In its short history, Carine Roitfeld’s CR Fashion Book has made a point of casting plus-size model Candice Huffine in high fashion shoots and likes to highlight models with imperfections on its cover. That is perhaps why fans were so shocked by a photo on the magazine’s Instagram account, celebrating the “First official day of summer.”
Immediately, commenters began to register their disbelief that the magazine would promote a photo of a girl whose legs are noticeably thin.
“Emaciation isn’t something that should be promoted,” enrgyboost wrote. “Naturally thin is fine…. but no one legs should be that thin on the inside.”
Added the_alexandra_p, “My first thought was of a documentary I watched a couple weeks ago about the nazi death camps….completely unnatural and skeletal.”
Certainly, the fashion industry has been taken to task for its use of excessively thin models and mannequins. After the anorexia-related death of model Isabelle Caro in 2007, some began to change their ways. In France, a ban on models with a BMI of less than 18 (passed in 2015) just went into effect this year. Italy, Israel and Spain have similar laws. Though there’s no such ban in the United States, the CDFA released guidelines in January encouraging designers to be aware of models’ health and advising them on signs of an eating disorder. When all else fails, the online body positive community has been vigilant in its efforts to curb the use of images that may inspire eating disorders in viewers.

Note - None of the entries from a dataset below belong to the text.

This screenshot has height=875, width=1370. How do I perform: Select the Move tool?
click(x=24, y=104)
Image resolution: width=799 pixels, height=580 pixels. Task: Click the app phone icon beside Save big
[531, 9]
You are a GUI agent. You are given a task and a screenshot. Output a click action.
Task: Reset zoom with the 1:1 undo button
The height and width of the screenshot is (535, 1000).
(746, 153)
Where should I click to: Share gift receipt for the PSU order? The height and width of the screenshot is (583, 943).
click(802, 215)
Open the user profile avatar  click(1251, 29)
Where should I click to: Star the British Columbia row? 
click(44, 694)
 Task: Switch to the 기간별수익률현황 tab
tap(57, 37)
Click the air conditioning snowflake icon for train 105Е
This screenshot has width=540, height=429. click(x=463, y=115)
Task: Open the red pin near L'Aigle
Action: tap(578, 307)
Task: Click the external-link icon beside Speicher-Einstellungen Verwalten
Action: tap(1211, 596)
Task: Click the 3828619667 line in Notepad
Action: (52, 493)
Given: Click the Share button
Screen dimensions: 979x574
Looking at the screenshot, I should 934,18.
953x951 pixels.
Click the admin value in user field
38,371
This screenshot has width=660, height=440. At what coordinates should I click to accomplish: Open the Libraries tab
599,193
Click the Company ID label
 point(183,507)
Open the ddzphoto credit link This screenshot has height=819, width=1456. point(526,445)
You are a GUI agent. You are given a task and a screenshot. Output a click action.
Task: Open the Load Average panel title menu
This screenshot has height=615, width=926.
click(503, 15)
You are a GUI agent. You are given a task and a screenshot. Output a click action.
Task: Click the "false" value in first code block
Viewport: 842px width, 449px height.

A post shared by CR Fashion Book (@crfashionbook) on Jun 21, 2017 at 4:33pm PDT
But most of the complaints about this CR Fashion Book post do not take into account the fact that it is in fact a regram of a post from model Grace Hartzel, who captured her personal pic, “Proud 2 b a spider legs.” It looks like she was making a body-positive statement of her own that has been turned on its head.
When Hartzel gained fame as a high-fashion model in 2013, the then-teen from Indiana told the Indy Star (as quoted by Radar Online) that she was often teased for her body growing up. “I’ve always been the tall, skinny weird girl,” she said. “People are mean. . . . I remember going on spring break my freshman year (to Siesta Key, Fla.) and there were girls from somewhere in Indiana. They were calling me anorexic. It’s been happening my entire life.”
In that same interview, Hartzel’s mother, Kimberly, told the paper that her daughter eats healthy foods and is genetically predisposed to be tall and thin like her parents.
Does that then turn the outcry over CR Fashion post into skinny shaming?
“We shouldn’t put down the girl in this picture’s body,” wrote tayhalle on CR Fashion‘s Instagram. “We don’t know what her life is like or eating habits are. What the focus needs to be on is the message this magazine is sending to women by posting a picture like this to celebrate the first day of summer. This is a prime example of why girls develop eating disorders, because widely-read publications like this focus on skinny and not what a normal body should look like.”
The bottom line is, it’s not okay to comment on status of someone else’s body, but it is okay to hold a publication, retailer, or designer to account for the messages they send, whether consciously or not.